Big-3 Blend: Part 1 - How to Combine Ford’s Super Duty With a Cummins/Allison Powertrain

Bruce W. Smith
Oct 7, 2016
Photographers: Bruce W. Smith
Shawn Smalley and his family were 900 miles from home, pulling a 36-foot toy hauler, when the 7.3L Power Stroke engine in Shawn’s ’01 Ford F-250 let go. What had been a wonderful family vacation riding ATVs and enjoying other outdoor adventures had suddenly taken a very costly nosedive. It was decision time.
Like many other Super Duty owners over the years, Shawn had a tough decision to make: rebuild the blown engine or get rid of the truck and buy another—a costly proposition either way. His 4x4 Crew Cab had nearly 230,000 miles on the odometer, both truck and engine were well maintained, the body was straight, the interior comfortable, and the chassis tight.
Photo 2/16   |   Ford Cummins Swap
But Shawn had reservations about the 7.3L Ford and how it would hold up even after a complete rebuild. The repairs would cost more than $10,000 by the time the machine work was done and everything else was considered. That’s when he decided a third alternative would better suit his needs: replace the dead Power Stroke with a 24-valve, 5.9L Cummins powerplant and, at the same time, ditch the Ford automatic transmission for an Allison unit.

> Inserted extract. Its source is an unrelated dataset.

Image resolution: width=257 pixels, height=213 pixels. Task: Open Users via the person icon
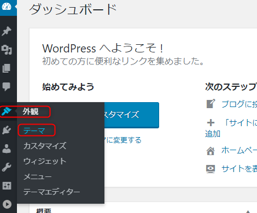7,149
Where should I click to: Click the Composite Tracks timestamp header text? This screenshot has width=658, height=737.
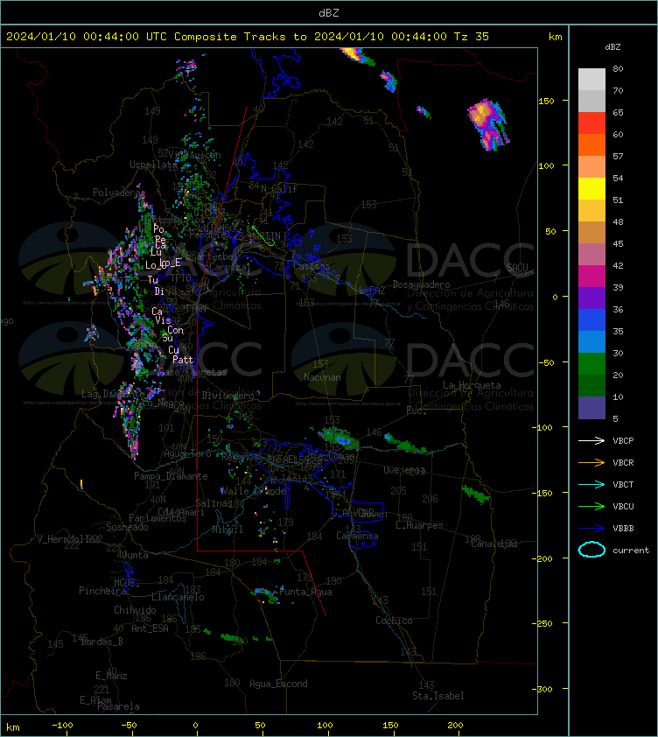(x=248, y=37)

Mixing parts from other brands may seem sacrilegious to die-hard Blue Oval fans, but Shawn isn’t fazed by the crossbreeding. It’s all about practicality and long-term goals. “It makes sense,” says Shawn, who also is the owner of Mobile Diesel Service in Oakland, Oregon. “Ford’s Super Duty cabs are roomy and comfortable and don’t start rattling like Chevys and Dodges do as they get older. The 24-valve Cummins is simple and reliable compared to the Ford, cheaper to repair, cheaper and easier to hot-rod, and it should last a million miles.
Photo 3/16   |   Cummins F 250 Diesel
“And the Allison? It’s well known for its reliability and toughness. So, for me, doing the conversion instead of dumping money into rebuilding the 7.3L is a triple win. My plan is to keep this truck around for another 15 years, and the added cost of the conversion is cheaper than buying a used Super Duty.”

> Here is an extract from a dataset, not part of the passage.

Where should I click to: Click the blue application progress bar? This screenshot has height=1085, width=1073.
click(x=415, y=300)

Getting It Done It’s not difficult to find used Cummins engines and Allison transmissions, because millions of each have been produced over the years. Shawn needed to make only a couple of phone calls to track down an ’01 5.9L engine, wiring harness, and an Allison 1000 automatic (all with relatively low miles), for a total cost of $5,500.
Since finding the engine and transmission is easy, what about all the parts needed to mate Ford with Cummins with Allison? That can be a little trickier. We called Aden McDonnell at GOS Performance to get the answers. His company in Livingston, Montana, has been doing Ford/Cummins/Allison conversions for more than a decade, and he knows every nuance of “de-stroking” a Super Duty.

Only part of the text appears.